» **TAREA**
Por favor, transcribe sin cambios el pasaje del fragmento sobre Manuela Rosa que comienza en "La celadora interviene" y termina en "cómo las robaba?".

» **FRAGMENTO PROPORCIONADO**
★ ★ ★ ★ ★ ★ ★
Se regresa así, de un salto, a la civilización matriarcal sobre la que escribió largo Lafargue. Bolsillo aparte es la síntesis expresiva de la libertad económica absoluta.

¿Y los otros chicos, Rosa?

“Desparramaos, señor…”

Bueno, pero, ¿cómo fue eso de la cuenta?

“Alguna macana, señor. Y no sé. El bolichero era bueno. Yo mandaba a mi Celestino”.

¿Quién es Celestino?

“Mi hijo mayor, pues. “Tráite un kilo ‘e yerba”. Y se me venía con cinco kilos. “Mamá”, me decía mi Celestino, “me dijo el bolichero que mejor que llevara cinco”.

La celadora interviene para explicar: “Es costumbre inveterada en los bolicheros hacer llevar mucha mercadería a los que tienen haciendas que respalden la cuenta. En el “fiao” ellos cargan la mano. Pasan los meses. La gente no paga. La cuenta crece. Un día –cuando calculan que deben hacerlo- se presentan ante el juez de paz. Los demandan por cobro de pesos. Se hace efectuar el traspaso de las haciendas a su nombre. En estas operaciones se ganan miles de pesos. Y se realizan todos los días. Así se les despoja a esta gente. Los indios son carnes de cañón de estos ejemplos…”

¿Qué hizo, Rosa, después que la cuenta le comió la hacienda?

“ Robaba gallinas, señor. Unas cuantas no más para comer”.

¿Usted las robaba? ¿No era su marido?

“ No. Mi marido no era. Se había ido a buscar trabajo a La Pampa.”

¿Y cómo las robaba?

“Con serrucho, señor”.

¿Con qué?

“Con serrucho…”

Cuente, cuente…

“¡Era para comer, señor!”

Ya sé. Ya sé. Cuente.

Del confuso relato de Manuela Rosa, quebrado, indeciso, humilde, arrancado frase a frase, como pirograbándolas, he sacado en limpio lo siguiente: hecha la oración, la india y su hijito mayor se adentraban en las casas vecinas. La gallina es un animal que se recoge temprano, por lo general en los árboles, buscando la protección de las ramas a la nieve y a las escarchas. Manuela Rosa y su hijito, con sus ojos de lince, oteaban los árboles, las “olían” para emplear su propio término. Entonces, con una sierra para madera, pequeña, engrasada a los efectos de evitar el ruido, cortaban la rama. Y hete aquí que madre e hijo, cargando cada uno con un extremo, caminaban –como un tigre y su cachorro- rumbo a la casa donde más tarde habría una fiesta alrededor de la lumbre…

¿Y por robar gallinas la trajeron?
★ ★ ★ ★ ★ ★ ★
» **DATOS**
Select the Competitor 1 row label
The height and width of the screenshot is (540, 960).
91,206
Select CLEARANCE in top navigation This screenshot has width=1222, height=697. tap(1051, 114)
★ ★ ★ ★ ★ ★ ★
» **RESULTADO**
La celadora interviene para explicar: “Es costumbre inveterada en los bolicheros hacer llevar mucha mercadería a los que tienen haciendas que respalden la cuenta. En el “fiao” ellos cargan la mano. Pasan los meses. La gente no paga. La cuenta crece. Un día –cuando calculan que deben hacerlo- se presentan ante el juez de paz. Los demandan por cobro de pesos. Se hace efectuar el traspaso de las haciendas a su nombre. En estas operaciones se ganan miles de pesos. Y se realizan todos los días. Así se les despoja a esta gente. Los indios son carnes de cañón de estos ejemplos…”

¿Qué hizo, Rosa, después que la cuenta le comió la hacienda?

“ Robaba gallinas, señor. Unas cuantas no más para comer”.

¿Usted las robaba? ¿No era su marido?

“ No. Mi marido no era. Se había ido a buscar trabajo a La Pampa.”

¿Y cómo las robaba?